How bizarre?

How bizarre?

01 May 2014 By Daniel Winter

Folklaw wonders whether an “absurdist” tale about a lawyer who has a panic attack while working in a 1200-storey, glass-made office tower is really that removed from reality.

Folklaw wonders whether an “absurdist” tale about a lawyer who has a panic attack while working in a 1200-storey, glass-made office tower is really that removed from reality.

Civility Place is a short story written by ex-corporate lawyer JYL (Julie) Koh (pictured). Around two-thirds of the way through, the central protagonist, Rao Lin Chin, asks himself: “Why are you panicking? You still don’t know”.

By then, however, the reader might have a pretty good idea...


The (extremely funny) story in the 2014 edition of The Sleepers Almanac, published this month (April), canvasses issues of overriding concern to corporate lawyers – and looming among these are the pressures induced by billable hours.

“I think high billable hour targets are linked directly to mental health issues,” Koh told Folklaw.

“As a junior it’s hard to build up billable time. Every six minutes you need to spend more time recording exactly what it is that you’ve done in those six minutes – that always seemed to me to be a bit absurd in itself.”

Koh reflected on her own experience of the billable hour while working as a corporate lawyer at Allens. At an internal event to welcome summer clerks, Koh found herself in a circle with the Chief Executive Partner and the newbies, and the chief asked her to chat about how much she was enjoying her job.

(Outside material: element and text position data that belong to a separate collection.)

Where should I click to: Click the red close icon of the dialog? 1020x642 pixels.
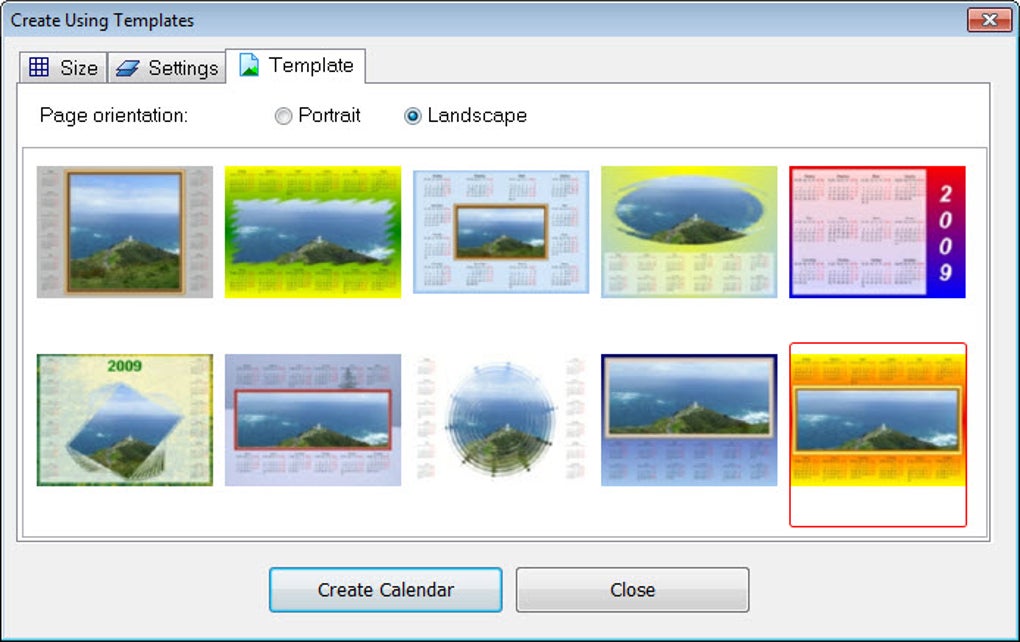989,19

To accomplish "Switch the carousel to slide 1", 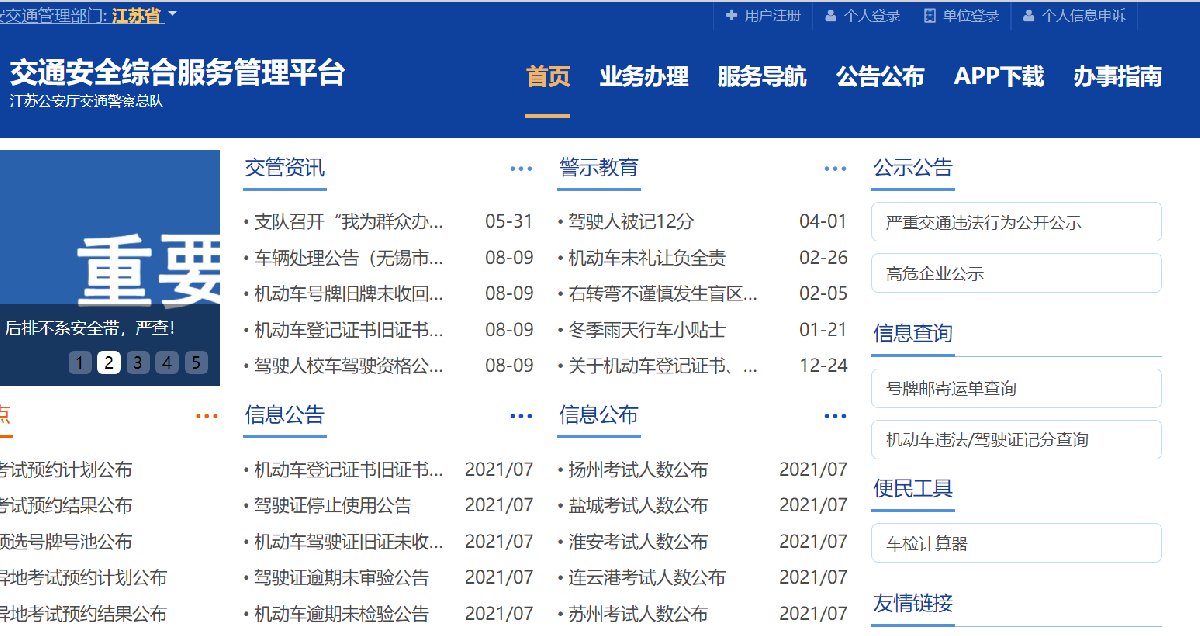I will point(80,362).

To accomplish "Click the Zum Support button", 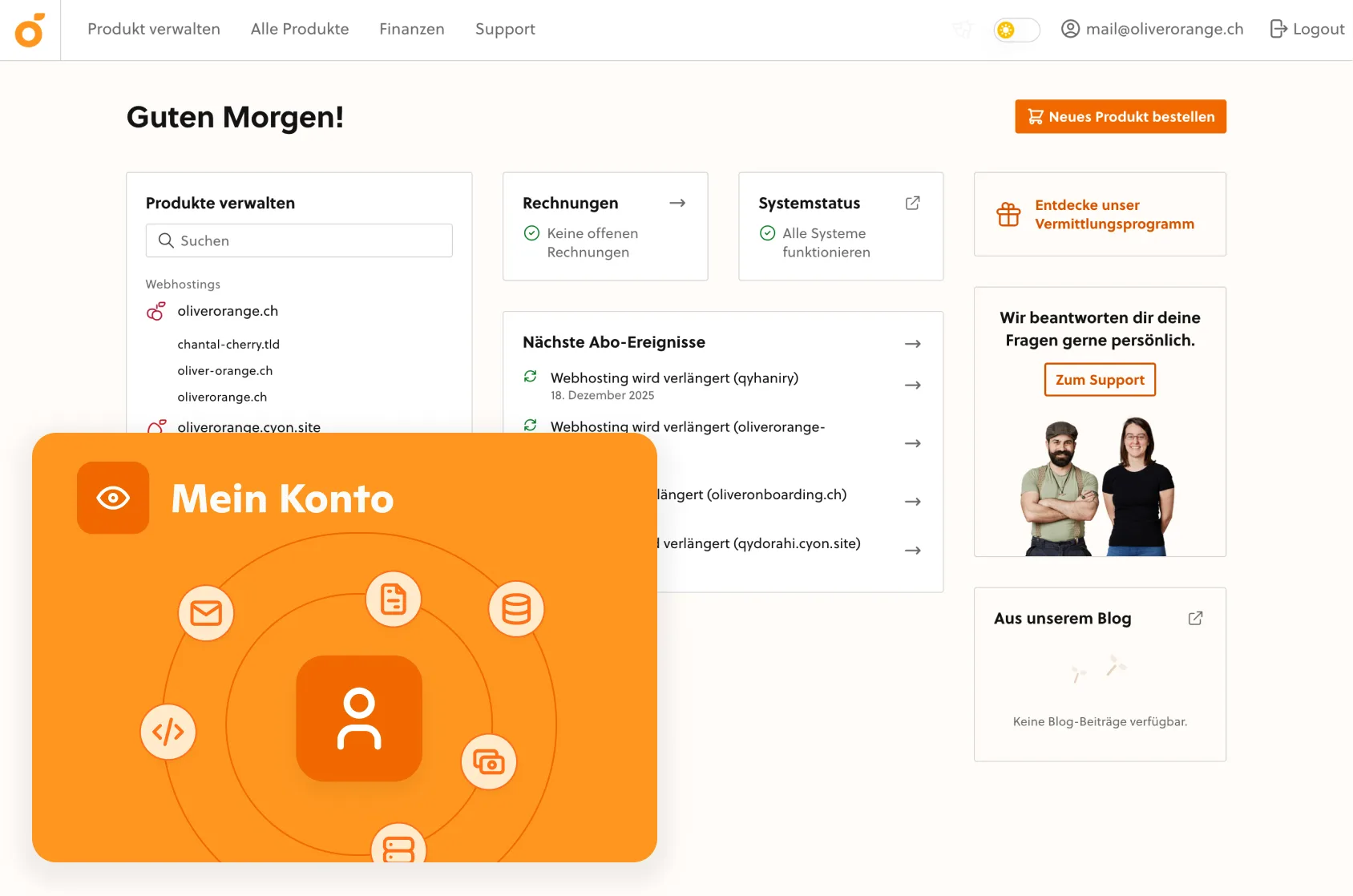I will pyautogui.click(x=1099, y=380).
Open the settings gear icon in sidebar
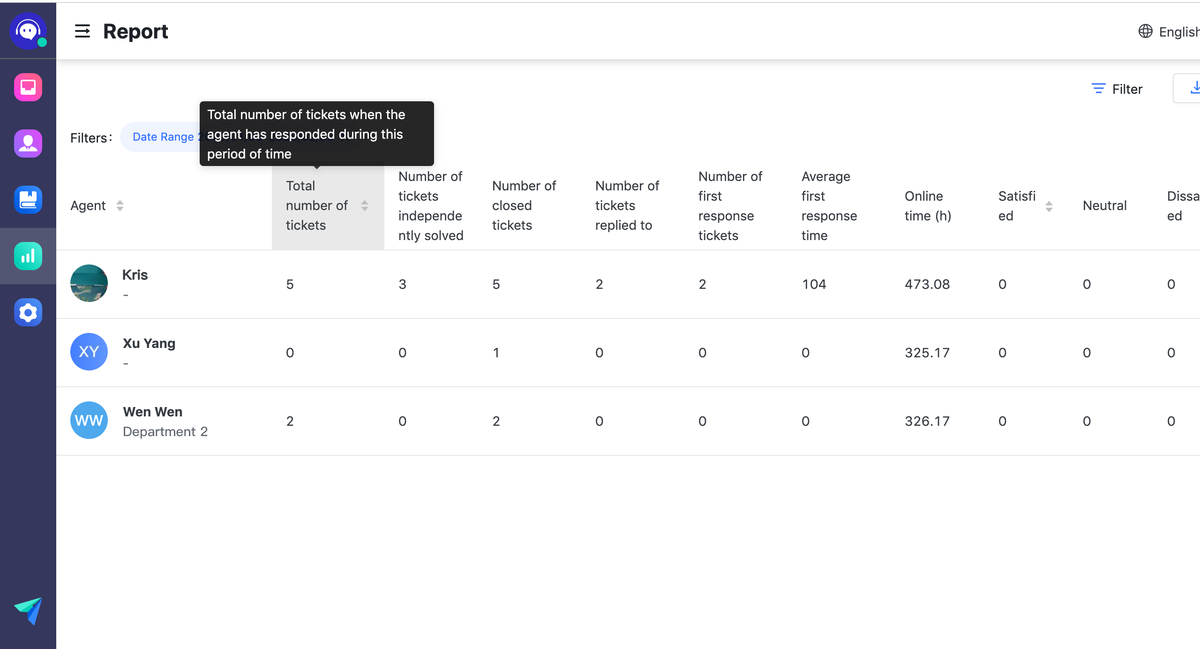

“I said, ‘It’s great, I have a laugh every six minutes’," she said.


"That was the first thought that popped into my head and, unfortunately, it was probably the most honest one.”


Not good enough

Work-life balance – or the lack of it – is another underlying theme of Civility Place. When the managing partner in the story realises Rao Lin Chin is in meltdown, he sends him home for the day, saying, “You can log on remotely, can’t you. That way you can meet your deadlines AND get some rest.”

Koh commented: “I certainly think there is a disconnect between the official commitment of firms to work-life balance and mental health and how that works in practice.

“There’s financial pressure on firms themselves, and to be able to give staff leeway and flexibility in terms of hours is a difficult thing; but if that’s the case, it seems absurd to pay lip service to that idea.”

A Sydneysider, Koh left corporate law altogether in 2011 and took a job as a “lollipop lady”. These days she’s a tender writer for non-government organisations (NGOs).

Koh is also currently writing a novella, and two collections of short stories that may end up becoming a novel.

But, Folklaw asked, will she ever return to corporate law?

“Probably not, but the reason is not the work practices I mentioned in the story," said Koh.

“While working as a lawyer [I had] a real yearning to regain the creative headspace I had as kid.

“Although the path I have chosen is stressful in terms of financial security, I do feel more satisfaction in the sort of work I do now.”

Koh emphasises that Civility Place is an absurdist story, not just about corporate law firms but corporate environments in general.